◆ **TASK GOAL**
Print the passage of the NSE coroutine post below that runs from "o I refer to" up to and including "Script:new_thread(...).", keeping the original wording unchanged.

── PAGE EXTRACT ──

Nmap Development mailing list archives

[NSE] Child Coroutine Patch with Explanation

From: Patrick Donnelly <batrick () batbytes com>
Date: Thu, 4 Jun 2009 17:46:53 -0600
This thread attempts to answer a problem that came up on the NSE IRC
meeting. We are attempting to solve the issue of a script using
coroutines that make blocking calls on network objects. This e-mail
attempts to give a detailed overview of the problem, some potential
solutions, and example use cases for a proposed solution.

====

First some terminology:

o A thread (lowercase) is a Lua coroutine that runs script code.

o A Thread (uppercase) is a "class" representing a Script thread and
all its data in the script engine (nse_main.lua).

o I refer to the "base thread" as the thread which NSE assigns to the
Script when run. This is the coroutine we make when we call
Script:new_thread(...).


When we run the base thread, remember that it may create its own
coroutines that it may then run. If this coroutine were to make an
nsock function call or a blocking call on a mutex, the yield,
initiated by NSE, would incorrectly go to the base coroutine and not
NSE itself. Observe here (nse_main.lua):

    for co, thread in pairs(running) do
      current, running[co] = thread, nil;
      cnse.startTimeOutClock(thread.host);

      local s, result = resume(co, unpack(thread.args, 1, thread.args.n));

We resume (start) the coroutine 'co'. We are blocked until this
coroutine, base thread, yields or returns normally. Now, one wonders
why we must resume control when the base thread's child coroutine is
yielded by NSE. Perhaps we should allow the Script to continue running
and resume the child coroutine later. We do want to encourage
parallelism, right?

───
── DATA BLOCK ──

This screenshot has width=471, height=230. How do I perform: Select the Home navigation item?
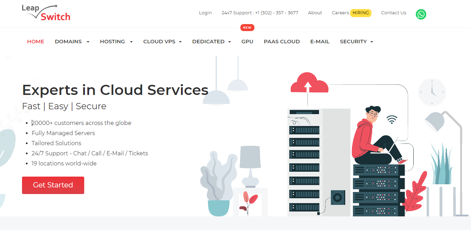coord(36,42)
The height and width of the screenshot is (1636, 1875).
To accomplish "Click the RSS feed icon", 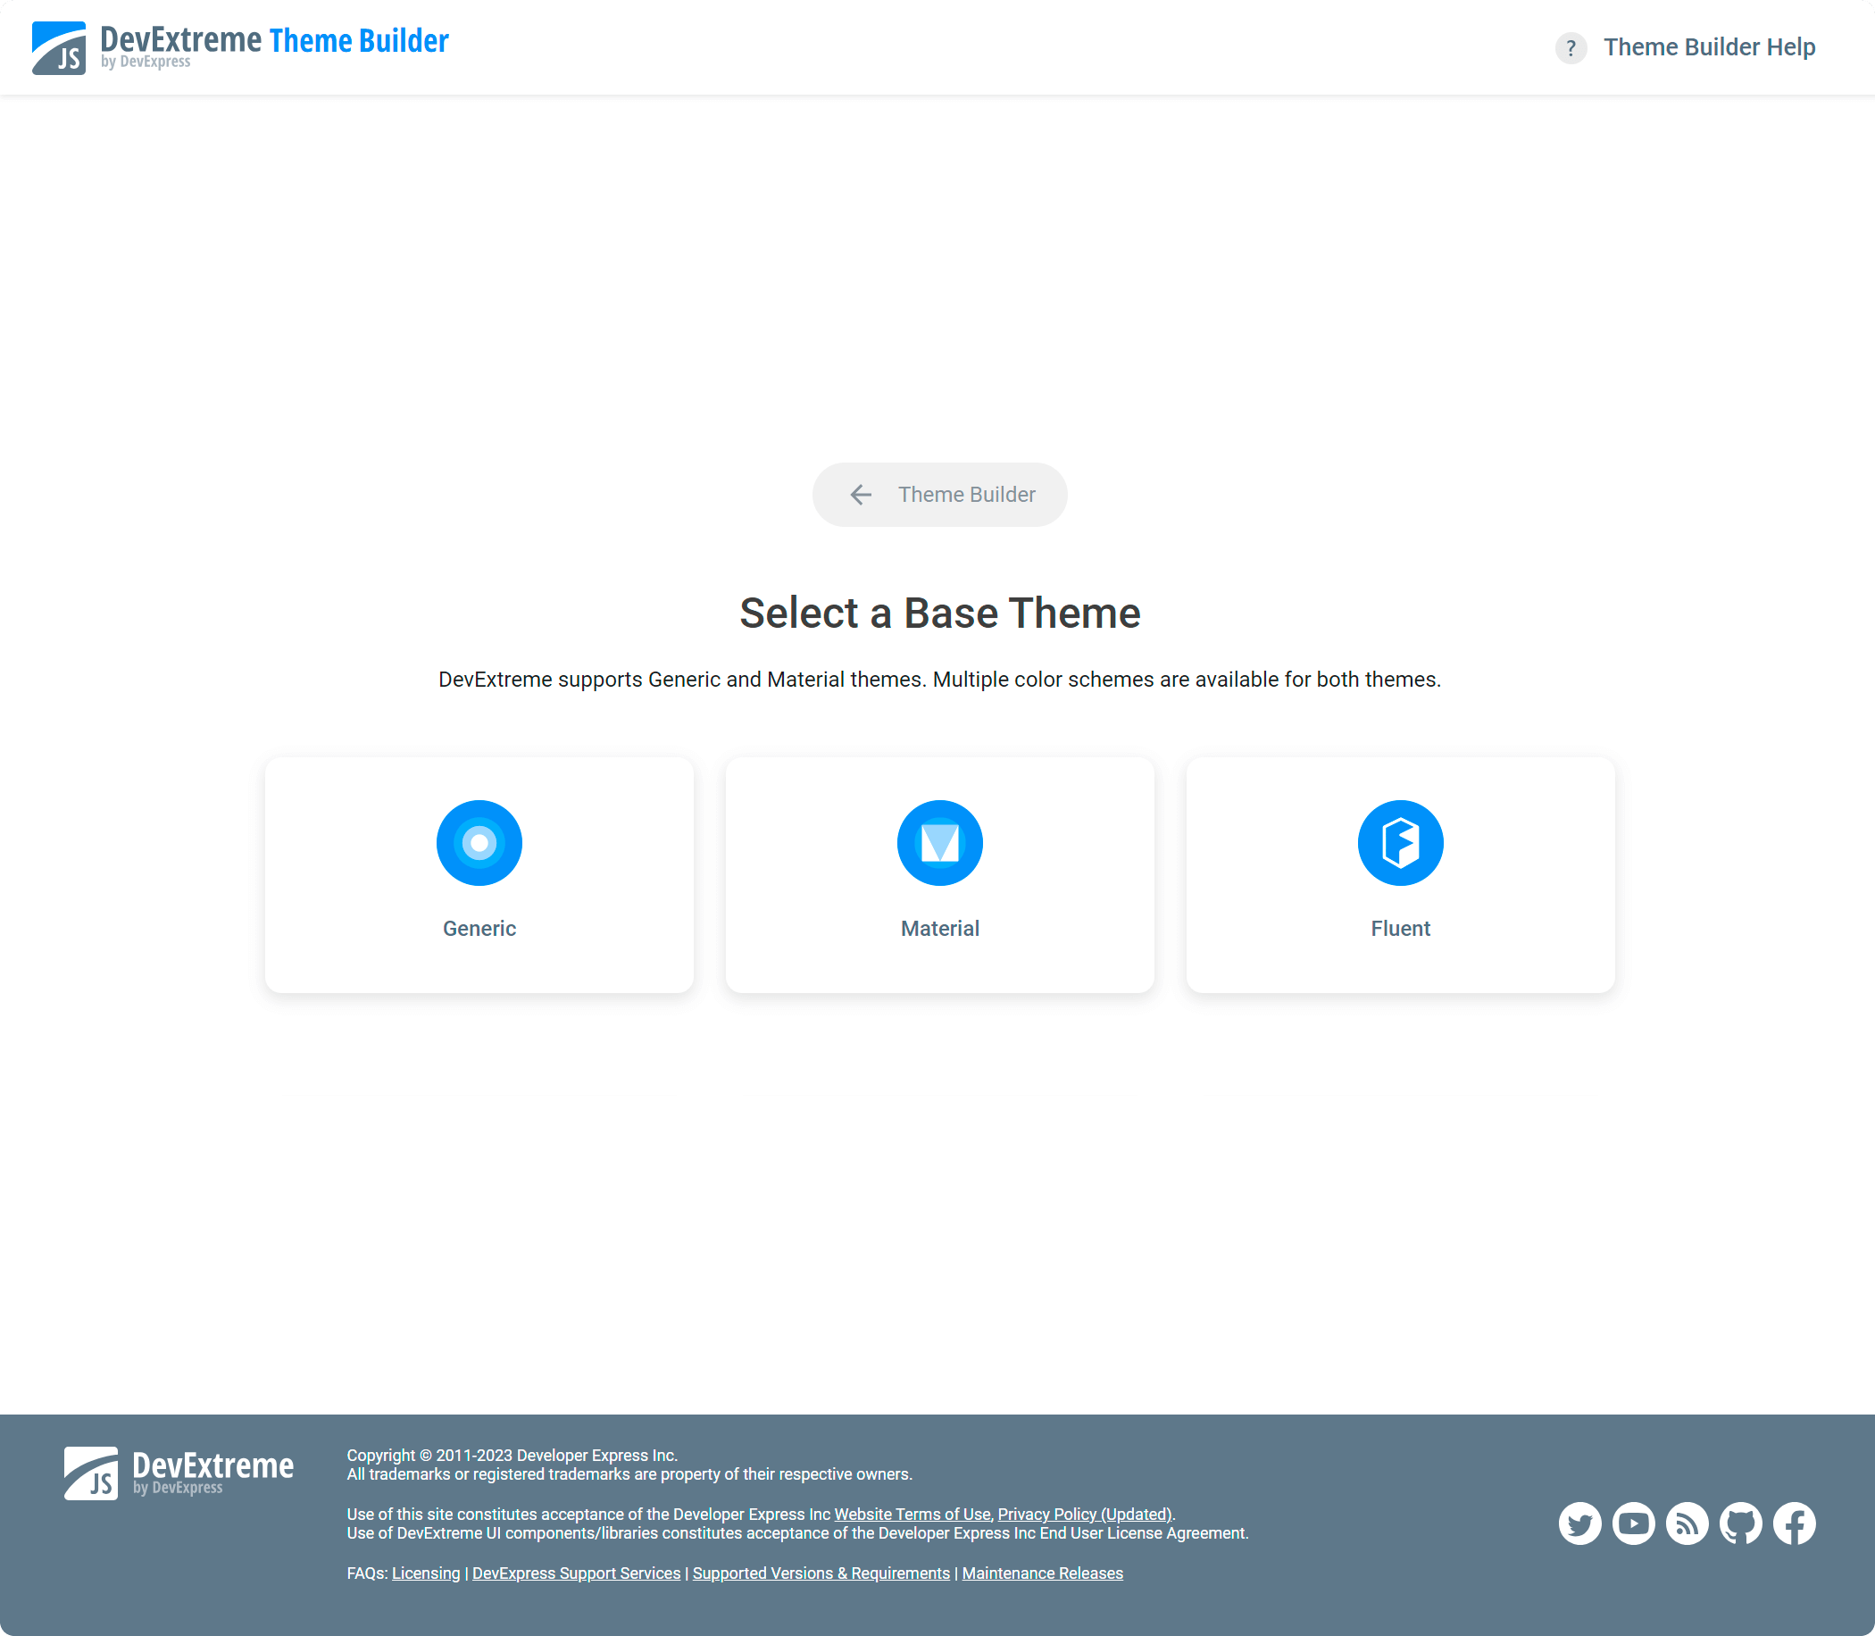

───

◆ **TASK RESULT**
o I refer to the "base thread" as the thread which NSE assigns to the
Script when run. This is the coroutine we make when we call
Script:new_thread(...).